一段落した時、医師である委員の一人が、「一番大事なのは、日本の医療をどうするのかを考えることだ」と発言した。

 同感だった。ヒアリングで出た患者団体の指摘の多くは、がんに限らず日本の医療全体が抱える問題だ。例えば、化学療法医の不足を解消するには、他の診療科も含めた適正な医師数の見積もりや医学教育のあり方など、医師養成システムそのものの見直しも必要になる。医療スタッフを増やすにも費用がかかる。まずは医療にどれくらいお金をかけるのか、議論して国民が選択しなければならない。

 政府は医療費抑制を政策目標に掲げ続けているが、それで日本の医療は大丈夫だろうか。無駄をなくす必要はあるが、情報提供の充実やチーム医療体制の整備など、医療のあり方が変わる中、「医療費抑制一辺倒では、患者が望む医療の実現なんてできない」という問題意識が患者団体にも芽生えている。

 社会の選択は必ずしも患者の思いと一致しないかもしれない。それでも、現場の実態を広く知らせて問題提起し、医療にどれだけ費用をかけるべきなのかを議論しなければ、安心できる医療は確保できない。これも、体験を踏まえて社会に訴えかけられる患者団体の一つの役割ではないだろうか。

これがこの新聞社全体の意見と思うほどお人よしでもありませんし、この記事自体はがん患者の治療に同情した視線から掘り起こしている面もあるので割り引いて考えるべきですが、マスコミにしては相当マトモな記事でしょう。マトモと言っても私からすればやっとその程度の見識が芽生えてくれたかと思う程度ですが、芽生えないよりははるかにマシです。

それにしても

    「一番大事なのは、日本の医療をどうするのかを考えることだ」
と発言した医師の迫力と言うか説得力はきっと鬼気迫るものがあったと思います。そうでもないと「社会の選択は必ずしも患者の思いと一致しない」と信じ込んでいるこの記者がここまで書くとは思えません。

それでも道は遠そうですね。重複しますが、この記者と言うか新聞社の基本姿勢は、「社会の選択は必ずしも患者の思いと一致しない」と医療費削減路線はそのまま容認していますし、「体験を踏まえて社会に訴えかけられる患者団体の一つの役割」とこの新聞社はこの動きには加担しないスタンスを明確にしています。患者団体が自己責任で勝手にやれと言わんばかりの書き方です。

普通に考えれば誰でもわかる事ですが、ある事業(この場合は医療)にかける予算が減ればそれだけ事業規模は縮小します。予算はドンドン減らしていくが事業内容は同一水準を保持できて当たり前、もしくはより充実したものを求めるなんて不可能です。

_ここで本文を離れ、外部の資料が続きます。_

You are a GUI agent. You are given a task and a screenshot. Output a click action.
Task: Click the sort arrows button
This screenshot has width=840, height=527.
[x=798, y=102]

社会が医療費削減を望むと言う認識を書いていますが、削減されて起される事態を綺麗に隠蔽して、「削減しても無駄な部分を削っただけで受けられる医療は同じですよ」の幻想を振りまいているのは誰かとは分からないようです。

長年の医療費削減のツケは医師に圧し掛かって来ました。医師はじっと耐えていたと思います。それがついに耐えられなくなって今年急展開の様相を見せている医療崩壊が起こっています。耐えていた医師の最後に折れたものは心です。心が折れれば、骨折のようにギブスさえ巻けばすぐに治るものではありません。一生治癒が不能なぐらいの心の傷を負っているのです。

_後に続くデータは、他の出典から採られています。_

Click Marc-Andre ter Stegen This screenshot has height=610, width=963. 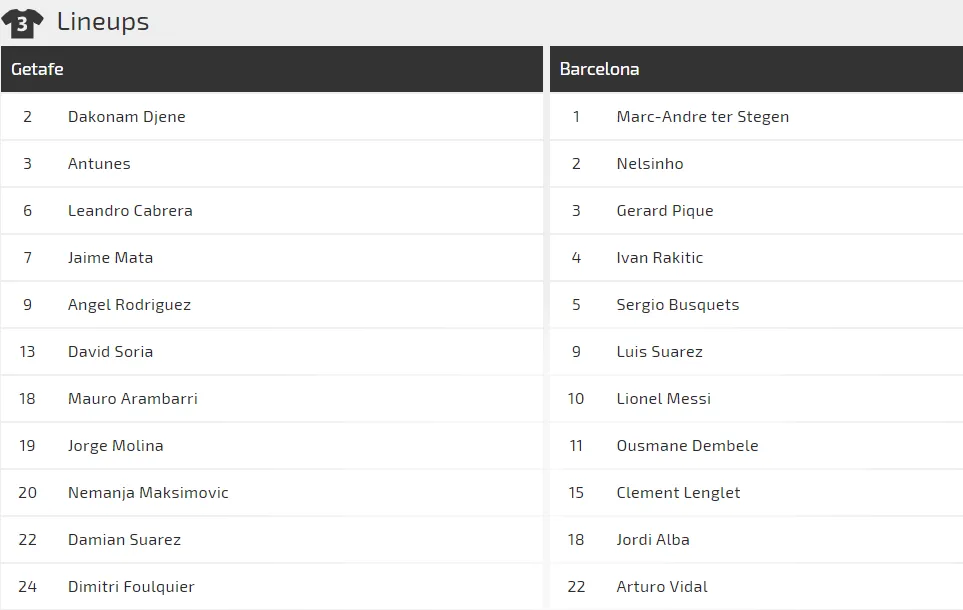click(702, 117)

心を折った医師の数はこの一年間にどれだけいたでしょうか。ある医師の集団でほんの数人の心が折れれば、連鎖反応で周囲の医師の心が折れる現象も起こっています。まだ心が折れていない医師も、ギリギリの限界線で耐え忍んでいるものの割合が相当数になっています。そんな事は医師の間では常識ですが、この新聞社もこの記者もまだまだ鈍感です。

まあこの程度の記事に救いを感じるのは酷い扱いをされ続けたためでしょうかね、半周遅れでも気づかないよりマシと喜ぶ被虐者の感情のような気がします。